Written by
Helen Dunmore |
for tess
Tonight there's a crowd in my head:
all the things you are not yet.
You are words without paper, pages
sighing in summer forests, gardens
where builders stub out their rubble
and plastic oozes its sweat.
All the things you are, you are not yet.
Not yet the lonely window in midwinter
with the whine of tea on an empty stomach,
not yet the heating you can't afford and must wait for,
tamping a coin in on each hour.
Not the gorgeous shush of restaurant doors
and their interiors, always so much smaller.
Not the smell of the newsprint, the blur
on your fingertips — your fame. Not yet
the love you will have for Winter Pearmains
and Chanel No 5 — and then your being unable
to buy both washing-machine and computer
when your baby's due to be born,
and my voice saying, "I'll get you one"
and you frowning, frowning
at walls and surfaces which are not mine —
all this, not yet. Give me your hand,
that small one without a mark of work on it,
the one that's strange to the washing-up bowl
and doesn't know Fairy Liquid for whiskey.

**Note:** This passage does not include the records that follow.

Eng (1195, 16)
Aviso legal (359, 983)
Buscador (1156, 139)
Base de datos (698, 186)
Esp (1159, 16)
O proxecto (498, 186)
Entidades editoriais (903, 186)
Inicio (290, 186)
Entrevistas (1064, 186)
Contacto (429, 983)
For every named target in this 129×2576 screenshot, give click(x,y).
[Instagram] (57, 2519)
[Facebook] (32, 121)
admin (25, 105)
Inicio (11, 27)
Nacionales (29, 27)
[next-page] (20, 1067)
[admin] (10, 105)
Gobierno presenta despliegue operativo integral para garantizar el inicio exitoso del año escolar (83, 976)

Not yet the moment of your arrival in taxis
at daring destinations, or your being alone at stations
with the skirts of your fashionable clothes flapping
and no money for the telephone.
Not yet the moment when I can give you nothing
so well-folded it fits in an envelope —
a dull letter you won't reread.
Not yet the moment of your assimilation
in that river flowing westward: rivers of clothes,
of dreams, an accent unlike my own
saying to someone I don't know: darling. . .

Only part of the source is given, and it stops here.